[erlang-questions] regexp is slow

Mon Nov 6 23:40:06 CET 2006

Thomas Lindgren wrote:
> 
> --- Robert Virding <robert.virding@REDACTED> wrote:
> 
> 
>>2. counting occuring patterns regexp:matches
>>
>>Counting patterns was no problem, that went fast. It
>>was the 
>>substitution part that was taking most of the time.
>>Not finding the 
>>matching parts of the data but doing the actual
>>substitutions. This is 
>>one part of the code which much be improved, it was
>>never considered 
>>that it would process such large amounts of data.
>>Having the data in a 
>>binary would definitely NOT help here, it would
>>result in an enormous 
>>amount of copying.
> 
> 
> i haven't looked at the precise problem, but would it
> help to return a list of binaries instead? Cut out the
> match and put in the substitute instead:
> 
>   [...,
>   <<"before match">>, 
>   <<"substitution">>, 
>   <<"between matches">>, 
>   <<"next subst">>,
>   ...
>   ]
> 
> In the larger scheme of things, it might be nice to
> have some way to stream large binaries (aka map, fold,
> ...) more transparently. Maybe Jay Nelson's paper at
> the 2005 workshop could be a starting point?

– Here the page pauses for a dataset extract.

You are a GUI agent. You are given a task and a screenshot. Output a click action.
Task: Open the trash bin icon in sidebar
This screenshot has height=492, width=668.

In this case it wouldn't help at all as the result from each 
substitution is passed directly into a new subst. You loop over a 
pre-defined set of substitutions threading the result through.

Both the problem and the way it is to be solved is defined:

1. read in the file and pass through a subst which removes all newlines 
and some specific lines.

2. count the number occurences of about 10 regexps.

3. do a sequence of substitutions, about 10-12, on the data.

4. write out some statistics.

This means that you either need to have <format> -> <format> operations 
(lists, binaries, whatever) or be able to handle complex combinations.

Robert